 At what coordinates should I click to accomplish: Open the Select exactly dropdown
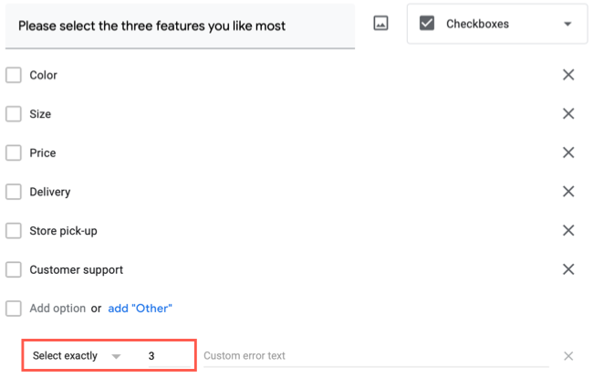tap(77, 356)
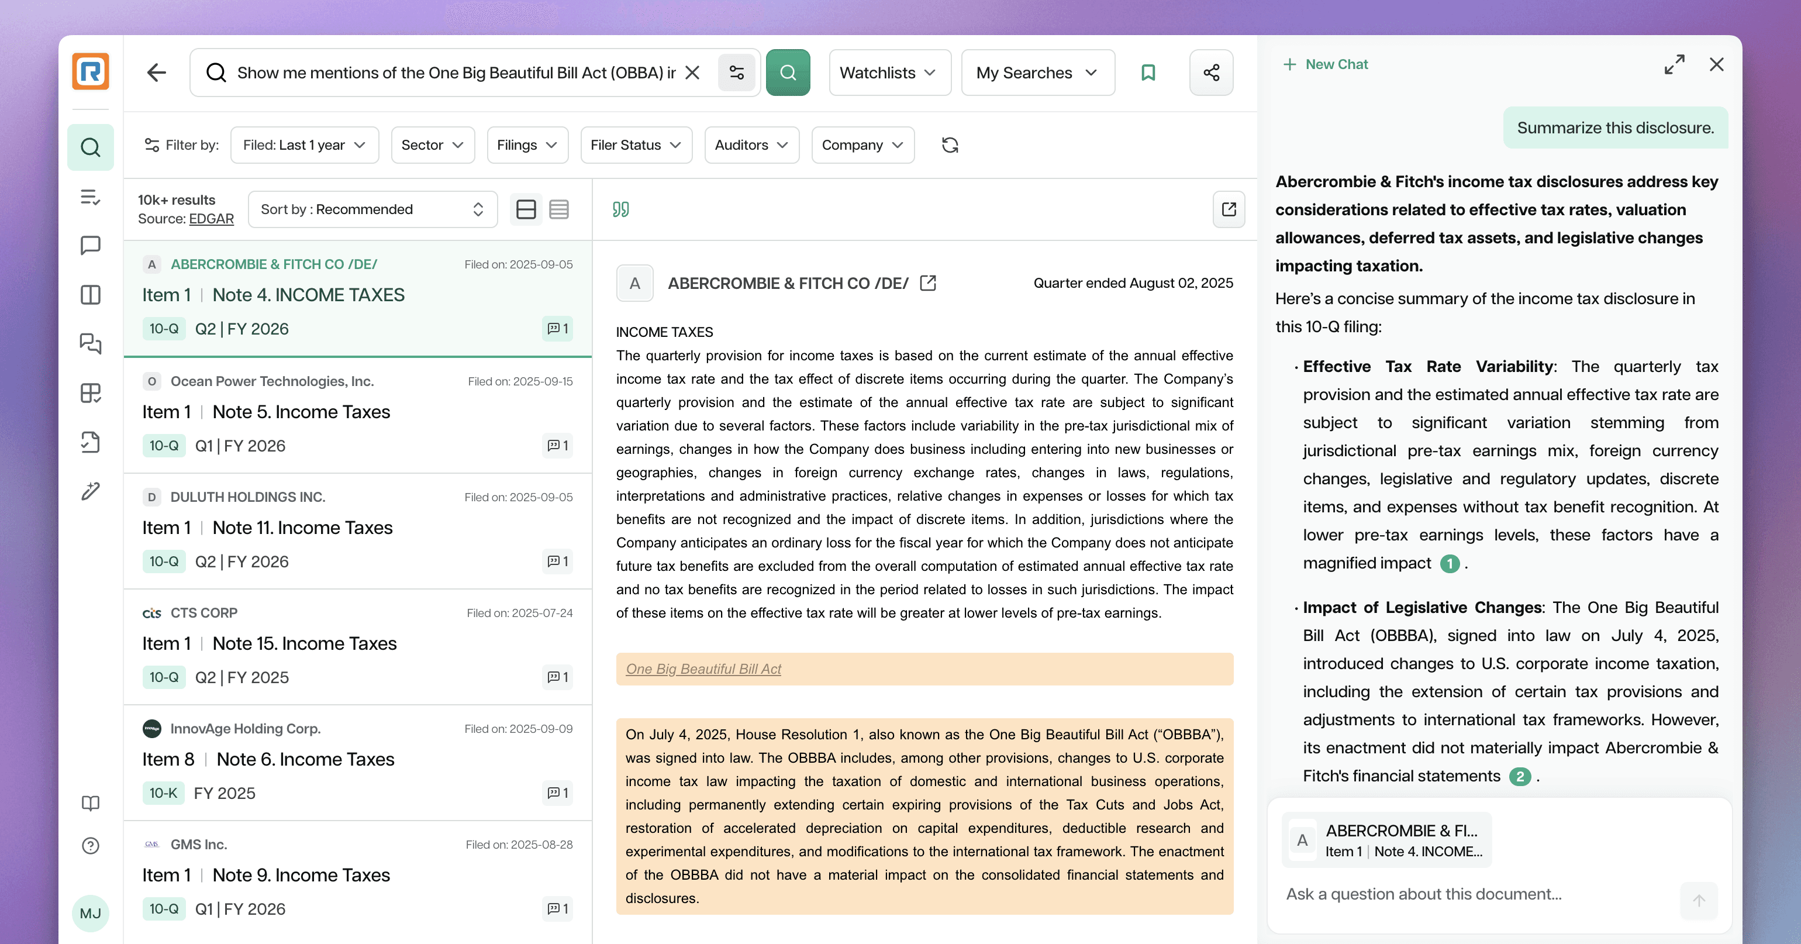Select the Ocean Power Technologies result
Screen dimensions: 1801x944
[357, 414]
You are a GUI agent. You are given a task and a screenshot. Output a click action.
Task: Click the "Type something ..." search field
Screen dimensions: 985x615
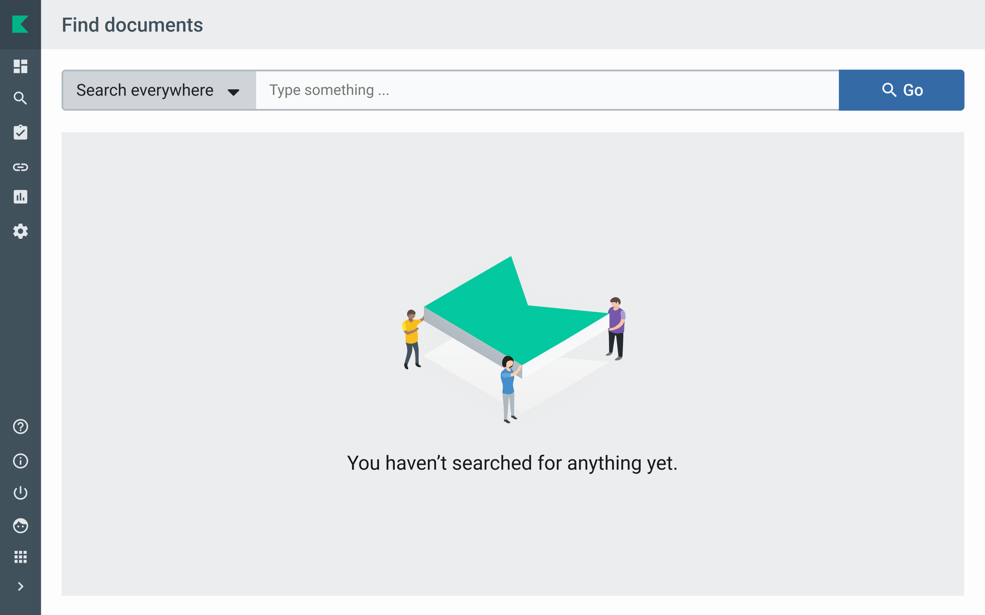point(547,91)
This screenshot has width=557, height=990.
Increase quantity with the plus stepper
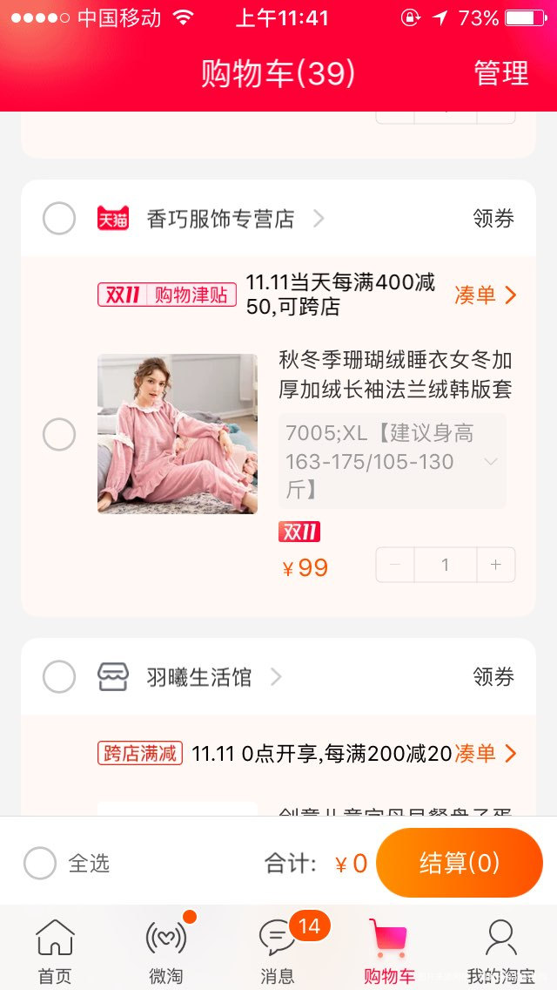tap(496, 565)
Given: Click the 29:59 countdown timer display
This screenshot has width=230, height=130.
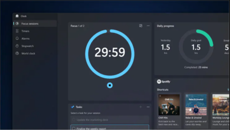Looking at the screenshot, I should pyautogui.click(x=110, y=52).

※

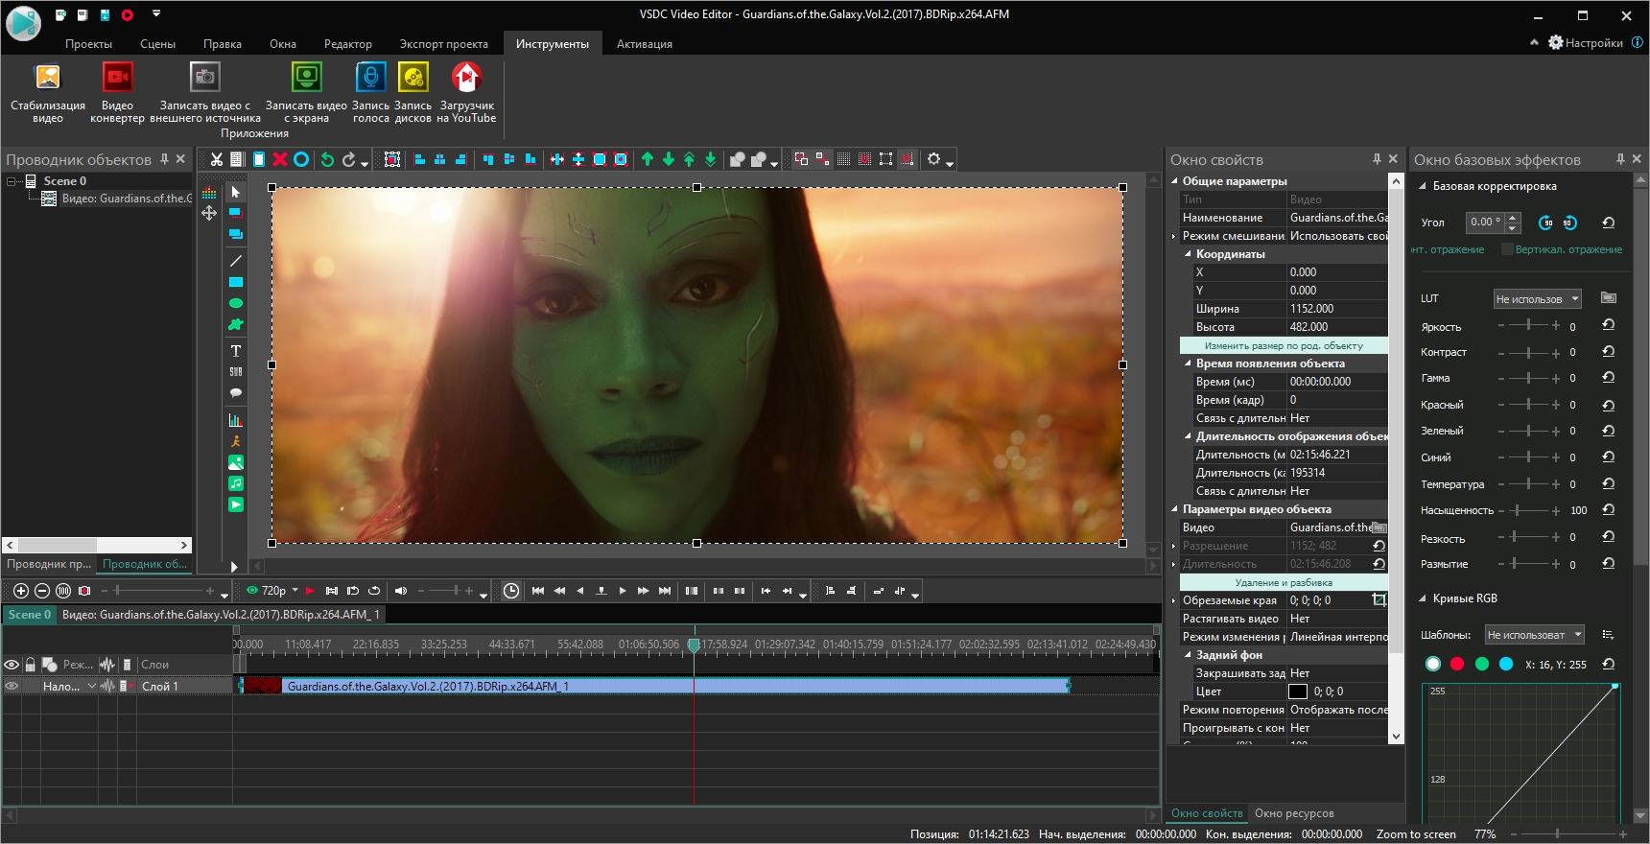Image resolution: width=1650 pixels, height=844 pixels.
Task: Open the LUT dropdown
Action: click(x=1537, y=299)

※

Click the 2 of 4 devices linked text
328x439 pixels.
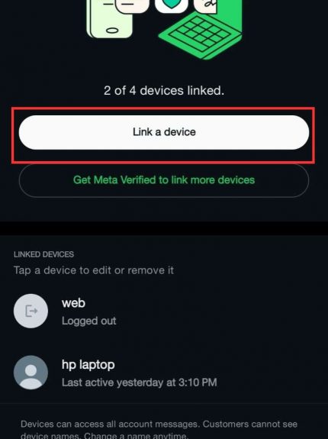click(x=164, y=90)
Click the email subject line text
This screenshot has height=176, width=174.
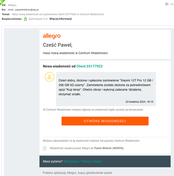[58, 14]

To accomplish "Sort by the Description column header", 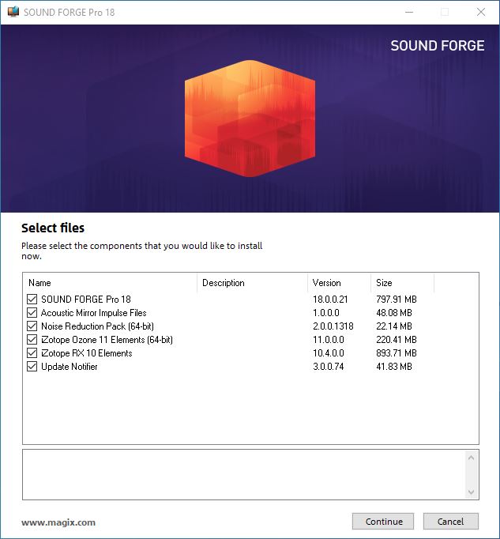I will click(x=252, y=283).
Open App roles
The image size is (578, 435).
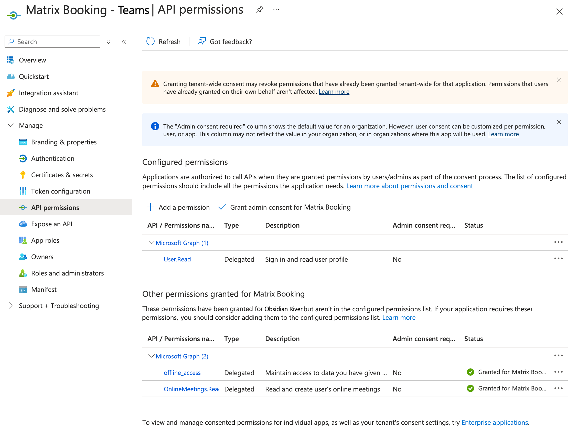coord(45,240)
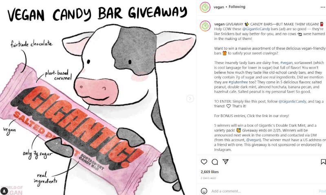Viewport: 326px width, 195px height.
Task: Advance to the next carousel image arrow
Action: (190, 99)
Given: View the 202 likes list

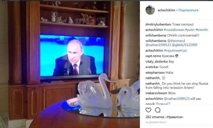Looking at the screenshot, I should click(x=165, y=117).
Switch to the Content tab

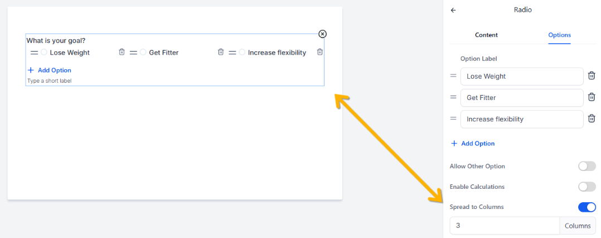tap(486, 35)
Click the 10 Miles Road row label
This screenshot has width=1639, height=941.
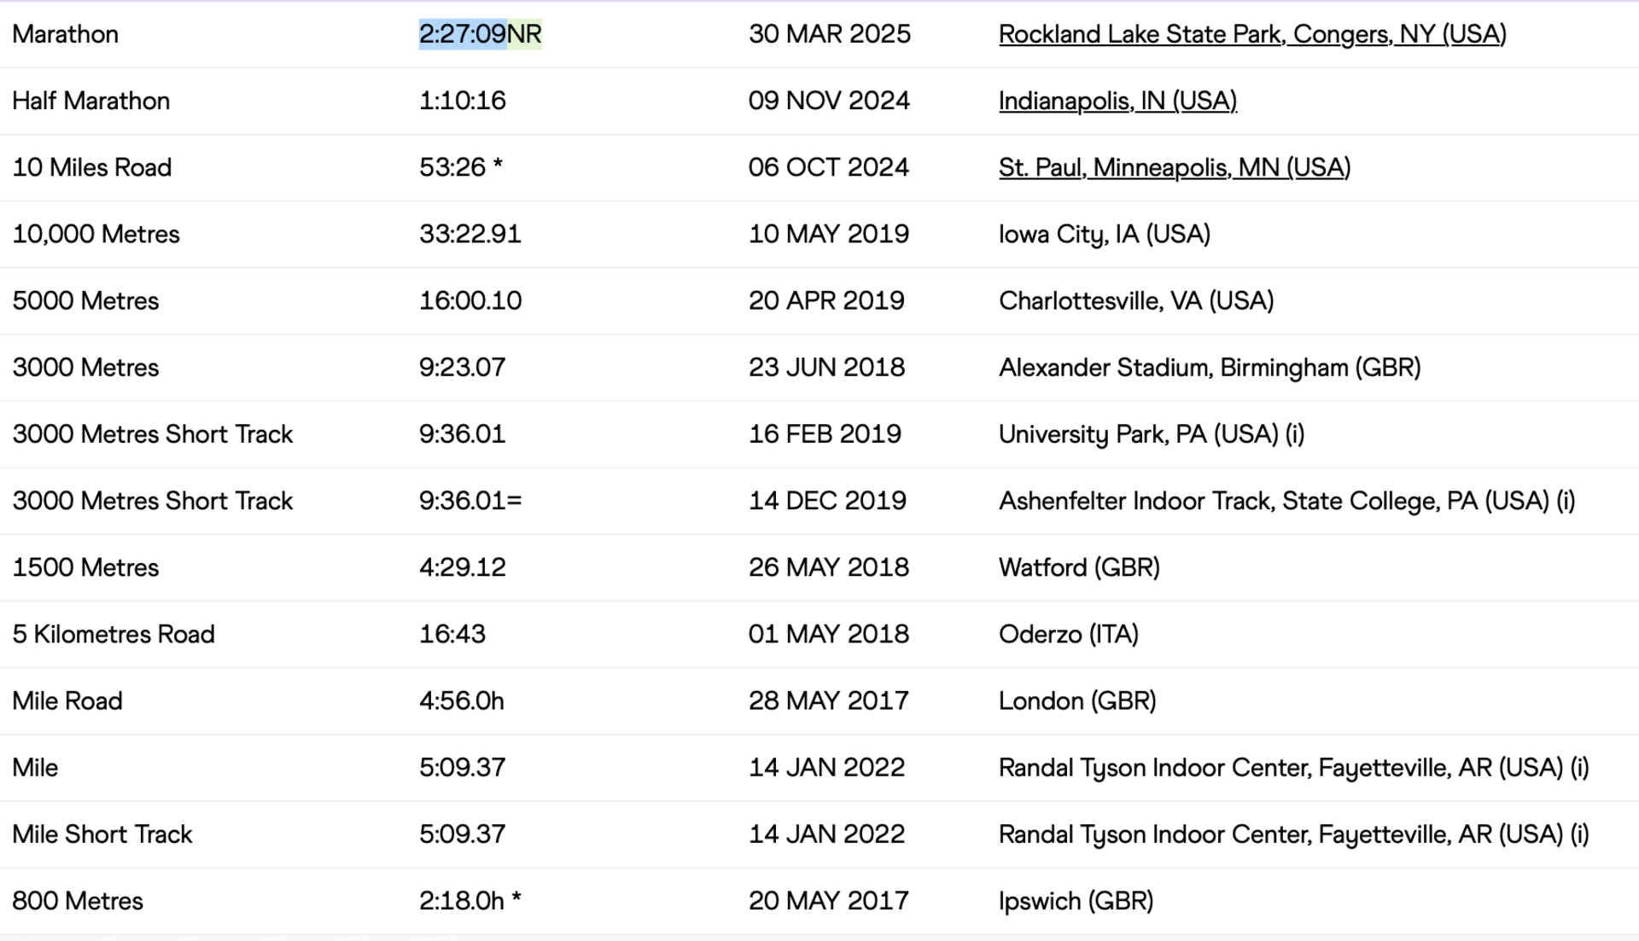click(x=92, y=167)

※

PROBLEM DETAILS:
How many lines in the entries above contain the word "Open" with matching case? Reply with the number alone.

OUTPUT OF THE TASK:
3